6. The Endgame: Intelligence per Watt
- Maximizing Intelligence Output: The ultimate goal is to wring as much intelligence as possible from each unit of energy.
"What we want is the most intelligence we can get out of each unit of energy, because that will become the gate at some point."
—Sam Altman [17:26]
- Compute Abundance vs. Scarcity: There’s a strong emphasis on democratizing access to compute so every individual and organization can benefit.
"What we really want is to be a world where just if you have an idea you want to create, you want to go build something that you have the compute power behind you to make it happen."
—Greg Brockman [28:06]
Memorable Quotes & Notable Moments
-
"We're defining civilization's next generation operating system."
—Charlie Kawas [11:02] -
"Compute is the gating factor on this journey towards superintelligence."
—Hauk Tan [14:04] -
"If you simplify what we do to... melt sand, run energy through it, and get intelligence out the other end..."
—Sam Altman [17:08] -
“Intelligence is the fundamental driver of economic growth, of increasing the standard of living for everyone.”
—Greg Brockman [23:03] -
"If you do your own chips, you control your destiny."
—Hauk Tan [18:02]
Important Timestamps
- 00:37: Official announcement of the OpenAI-Broadcom partnership and project scale.

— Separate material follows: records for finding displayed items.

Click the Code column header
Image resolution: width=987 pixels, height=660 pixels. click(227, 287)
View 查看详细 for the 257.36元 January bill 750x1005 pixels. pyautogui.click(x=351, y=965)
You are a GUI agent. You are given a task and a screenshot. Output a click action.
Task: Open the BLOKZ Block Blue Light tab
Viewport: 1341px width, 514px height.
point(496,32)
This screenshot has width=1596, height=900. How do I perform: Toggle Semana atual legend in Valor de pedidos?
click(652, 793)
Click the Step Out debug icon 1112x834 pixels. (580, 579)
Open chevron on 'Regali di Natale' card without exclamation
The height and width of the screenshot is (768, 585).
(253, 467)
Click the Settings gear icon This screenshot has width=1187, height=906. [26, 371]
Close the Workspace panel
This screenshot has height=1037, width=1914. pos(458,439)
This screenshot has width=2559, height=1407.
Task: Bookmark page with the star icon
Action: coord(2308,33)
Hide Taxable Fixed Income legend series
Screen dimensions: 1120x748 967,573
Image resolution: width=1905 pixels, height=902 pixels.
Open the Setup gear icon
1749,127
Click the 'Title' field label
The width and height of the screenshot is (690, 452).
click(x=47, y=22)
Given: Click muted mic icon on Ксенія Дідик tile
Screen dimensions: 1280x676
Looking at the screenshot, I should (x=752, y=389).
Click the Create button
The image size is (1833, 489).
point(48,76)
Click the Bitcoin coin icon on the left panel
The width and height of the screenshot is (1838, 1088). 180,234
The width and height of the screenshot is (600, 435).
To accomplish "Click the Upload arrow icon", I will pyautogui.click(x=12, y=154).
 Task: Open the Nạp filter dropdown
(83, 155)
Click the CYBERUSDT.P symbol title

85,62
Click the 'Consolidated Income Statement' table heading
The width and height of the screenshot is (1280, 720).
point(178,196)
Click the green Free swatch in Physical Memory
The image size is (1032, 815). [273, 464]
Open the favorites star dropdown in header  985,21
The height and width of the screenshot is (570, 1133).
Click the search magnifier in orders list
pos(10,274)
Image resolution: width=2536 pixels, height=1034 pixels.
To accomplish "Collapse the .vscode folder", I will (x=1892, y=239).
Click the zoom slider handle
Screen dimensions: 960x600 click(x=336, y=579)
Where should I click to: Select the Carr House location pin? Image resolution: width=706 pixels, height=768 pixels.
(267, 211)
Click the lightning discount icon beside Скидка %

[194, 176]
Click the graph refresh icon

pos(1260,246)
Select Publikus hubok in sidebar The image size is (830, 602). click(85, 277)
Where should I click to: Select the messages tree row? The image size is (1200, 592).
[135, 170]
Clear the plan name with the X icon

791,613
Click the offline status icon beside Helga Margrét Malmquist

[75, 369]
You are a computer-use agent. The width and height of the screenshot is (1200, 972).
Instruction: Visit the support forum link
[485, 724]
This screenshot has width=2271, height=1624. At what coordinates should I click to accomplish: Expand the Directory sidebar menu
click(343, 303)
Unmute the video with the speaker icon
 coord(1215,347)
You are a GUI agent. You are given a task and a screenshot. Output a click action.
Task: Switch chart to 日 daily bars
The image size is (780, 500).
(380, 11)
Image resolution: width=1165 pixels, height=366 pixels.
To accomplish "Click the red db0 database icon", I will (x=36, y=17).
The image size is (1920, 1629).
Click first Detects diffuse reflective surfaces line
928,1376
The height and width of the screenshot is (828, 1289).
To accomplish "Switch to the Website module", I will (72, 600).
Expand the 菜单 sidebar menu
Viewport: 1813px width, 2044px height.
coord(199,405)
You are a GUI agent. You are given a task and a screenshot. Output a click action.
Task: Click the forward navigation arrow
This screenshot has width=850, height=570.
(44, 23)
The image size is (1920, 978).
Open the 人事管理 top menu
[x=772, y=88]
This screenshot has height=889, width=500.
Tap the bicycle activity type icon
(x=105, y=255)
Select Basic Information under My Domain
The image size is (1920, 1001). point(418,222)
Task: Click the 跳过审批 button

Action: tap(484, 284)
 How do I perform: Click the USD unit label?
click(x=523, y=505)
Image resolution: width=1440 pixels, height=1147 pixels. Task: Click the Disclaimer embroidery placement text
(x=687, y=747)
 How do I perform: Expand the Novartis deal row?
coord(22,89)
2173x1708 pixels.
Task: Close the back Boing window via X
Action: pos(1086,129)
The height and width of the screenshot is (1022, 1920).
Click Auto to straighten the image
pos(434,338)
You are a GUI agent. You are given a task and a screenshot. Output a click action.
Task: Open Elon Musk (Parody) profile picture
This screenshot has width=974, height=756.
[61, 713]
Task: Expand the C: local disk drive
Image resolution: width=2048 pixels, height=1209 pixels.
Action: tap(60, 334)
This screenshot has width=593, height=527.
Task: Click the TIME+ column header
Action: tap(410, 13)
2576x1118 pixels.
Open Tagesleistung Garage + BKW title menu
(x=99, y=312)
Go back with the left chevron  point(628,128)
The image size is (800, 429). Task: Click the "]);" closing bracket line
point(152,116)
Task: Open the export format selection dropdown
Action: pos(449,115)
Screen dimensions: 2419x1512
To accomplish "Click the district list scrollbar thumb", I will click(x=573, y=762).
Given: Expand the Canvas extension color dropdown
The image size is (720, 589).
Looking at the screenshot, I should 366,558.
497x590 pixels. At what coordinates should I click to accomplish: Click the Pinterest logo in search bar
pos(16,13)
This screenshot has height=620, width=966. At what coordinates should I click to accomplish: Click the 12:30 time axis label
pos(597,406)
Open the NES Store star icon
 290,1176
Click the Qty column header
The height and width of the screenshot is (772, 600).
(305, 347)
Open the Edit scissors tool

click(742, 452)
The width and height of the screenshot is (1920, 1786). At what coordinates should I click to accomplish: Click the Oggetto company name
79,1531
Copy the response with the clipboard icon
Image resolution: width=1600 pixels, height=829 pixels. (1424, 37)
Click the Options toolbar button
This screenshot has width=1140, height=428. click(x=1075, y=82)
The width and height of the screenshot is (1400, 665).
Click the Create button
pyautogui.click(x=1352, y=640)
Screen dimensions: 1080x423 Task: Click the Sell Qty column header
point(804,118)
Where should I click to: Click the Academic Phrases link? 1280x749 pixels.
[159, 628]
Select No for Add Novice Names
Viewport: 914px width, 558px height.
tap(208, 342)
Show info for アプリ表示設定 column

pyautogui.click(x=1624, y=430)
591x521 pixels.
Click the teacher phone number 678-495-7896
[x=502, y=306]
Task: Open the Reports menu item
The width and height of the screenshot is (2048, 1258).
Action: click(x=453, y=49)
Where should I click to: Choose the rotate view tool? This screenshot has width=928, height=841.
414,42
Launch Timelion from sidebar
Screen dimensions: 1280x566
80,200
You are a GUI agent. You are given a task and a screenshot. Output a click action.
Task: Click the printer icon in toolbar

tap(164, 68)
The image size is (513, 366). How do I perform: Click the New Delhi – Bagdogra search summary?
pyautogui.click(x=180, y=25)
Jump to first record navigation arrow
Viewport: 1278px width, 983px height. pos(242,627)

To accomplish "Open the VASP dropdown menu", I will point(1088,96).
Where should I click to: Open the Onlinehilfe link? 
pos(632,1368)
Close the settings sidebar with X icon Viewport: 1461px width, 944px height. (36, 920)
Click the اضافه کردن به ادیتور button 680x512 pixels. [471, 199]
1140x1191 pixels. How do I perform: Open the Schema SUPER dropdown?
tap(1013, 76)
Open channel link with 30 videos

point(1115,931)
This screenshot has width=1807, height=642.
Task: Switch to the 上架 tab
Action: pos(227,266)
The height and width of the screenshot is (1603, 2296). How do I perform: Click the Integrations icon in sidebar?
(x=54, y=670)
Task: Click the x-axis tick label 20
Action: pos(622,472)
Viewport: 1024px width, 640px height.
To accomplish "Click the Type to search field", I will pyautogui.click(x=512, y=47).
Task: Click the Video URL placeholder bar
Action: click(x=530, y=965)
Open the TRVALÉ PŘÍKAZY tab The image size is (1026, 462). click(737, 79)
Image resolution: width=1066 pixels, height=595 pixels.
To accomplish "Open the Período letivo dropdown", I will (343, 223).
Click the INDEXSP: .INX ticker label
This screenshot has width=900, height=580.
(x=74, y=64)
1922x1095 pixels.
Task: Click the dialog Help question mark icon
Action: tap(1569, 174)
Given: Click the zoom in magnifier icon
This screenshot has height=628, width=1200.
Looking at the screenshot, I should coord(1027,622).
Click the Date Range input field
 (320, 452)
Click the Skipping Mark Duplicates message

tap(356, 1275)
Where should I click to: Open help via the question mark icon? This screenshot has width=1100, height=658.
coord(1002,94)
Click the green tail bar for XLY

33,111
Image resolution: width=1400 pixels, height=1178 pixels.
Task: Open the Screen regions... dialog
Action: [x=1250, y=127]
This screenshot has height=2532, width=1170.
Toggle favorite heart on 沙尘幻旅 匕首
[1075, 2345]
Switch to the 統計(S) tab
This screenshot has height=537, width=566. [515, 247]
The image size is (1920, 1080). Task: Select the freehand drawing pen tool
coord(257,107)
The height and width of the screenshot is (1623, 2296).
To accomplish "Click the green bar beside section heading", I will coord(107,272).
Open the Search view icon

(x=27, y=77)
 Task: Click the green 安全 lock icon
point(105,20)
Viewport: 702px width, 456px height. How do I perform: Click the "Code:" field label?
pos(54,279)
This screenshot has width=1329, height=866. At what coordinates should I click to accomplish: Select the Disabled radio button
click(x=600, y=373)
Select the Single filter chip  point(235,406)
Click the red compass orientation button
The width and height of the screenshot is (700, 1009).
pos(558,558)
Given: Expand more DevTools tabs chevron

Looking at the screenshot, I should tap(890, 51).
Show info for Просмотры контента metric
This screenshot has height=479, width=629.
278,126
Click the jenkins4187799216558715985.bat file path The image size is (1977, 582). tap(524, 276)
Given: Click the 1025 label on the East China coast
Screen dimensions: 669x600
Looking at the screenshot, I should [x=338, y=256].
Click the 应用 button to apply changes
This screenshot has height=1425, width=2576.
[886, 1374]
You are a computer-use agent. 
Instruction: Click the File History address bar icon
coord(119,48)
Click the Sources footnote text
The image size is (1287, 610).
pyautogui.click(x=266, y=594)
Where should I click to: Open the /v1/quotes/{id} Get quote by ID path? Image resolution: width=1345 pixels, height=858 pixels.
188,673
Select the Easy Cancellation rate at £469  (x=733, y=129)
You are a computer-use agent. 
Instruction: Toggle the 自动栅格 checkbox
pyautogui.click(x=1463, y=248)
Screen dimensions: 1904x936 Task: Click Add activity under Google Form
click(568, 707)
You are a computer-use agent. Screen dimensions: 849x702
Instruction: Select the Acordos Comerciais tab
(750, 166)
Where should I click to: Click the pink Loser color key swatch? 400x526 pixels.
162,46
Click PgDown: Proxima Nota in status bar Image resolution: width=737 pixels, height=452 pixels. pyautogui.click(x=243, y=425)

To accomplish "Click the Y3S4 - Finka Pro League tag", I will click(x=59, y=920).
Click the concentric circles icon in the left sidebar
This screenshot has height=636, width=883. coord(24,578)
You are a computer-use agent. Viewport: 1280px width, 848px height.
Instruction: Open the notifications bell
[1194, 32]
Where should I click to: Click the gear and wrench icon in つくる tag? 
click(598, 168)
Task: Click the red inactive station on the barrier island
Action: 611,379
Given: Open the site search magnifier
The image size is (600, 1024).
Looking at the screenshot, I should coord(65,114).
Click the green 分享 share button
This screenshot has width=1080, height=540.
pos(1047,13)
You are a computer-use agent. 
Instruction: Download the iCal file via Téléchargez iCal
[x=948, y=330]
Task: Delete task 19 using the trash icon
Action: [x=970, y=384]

- 03:28: The importance of vertical integration and its efficiency benefits.
- 05:34: How collaborating with Broadcom and using OpenAI models enabled novel chip design optimizations.
- 09:46: Historical context—comparison to large industrial projects.
- 11:41: Discussion of AI infrastructure as a new kind of global, critical utility.
- 14:04: Technical specifics of workload-optimized chips for training vs. inference.
- 15:23: OpenAI’s historical shift from algorithms to scale and compute.
- 17:08: “Melting sand to get intelligence”—the ultimate goal of maximizing intelligence per unit energy.
- 26:09: Technical roadmap, including chip stacking and integrated optics.
- 27:08: Timeline—first deployment by end of next year, with rapid scaling over following three years.
- 28:06: The vision for compute abundance and creative empowerment.
Conclusion
OpenAI and Broadcom’s partnership marks a new era in AI infrastructure, culminating in custom, vertically integrated compute systems—pushing the limits of both scale and efficiency. With ambitions to serve billions and underpin the next generation of AI models, both parties see this endeavor as essential, not just for their organizations, but as foundational for society’s future productivity and opportunity. The mood is both urgent and optimistic; advancing compute is seen as key to making AI’s benefits accessible to all.
For anyone interested in the intersection of advanced AI, hardware innovation, and the massive societal shifts being set in motion, this is a milestone episode, rich in technical depth and vision for the future.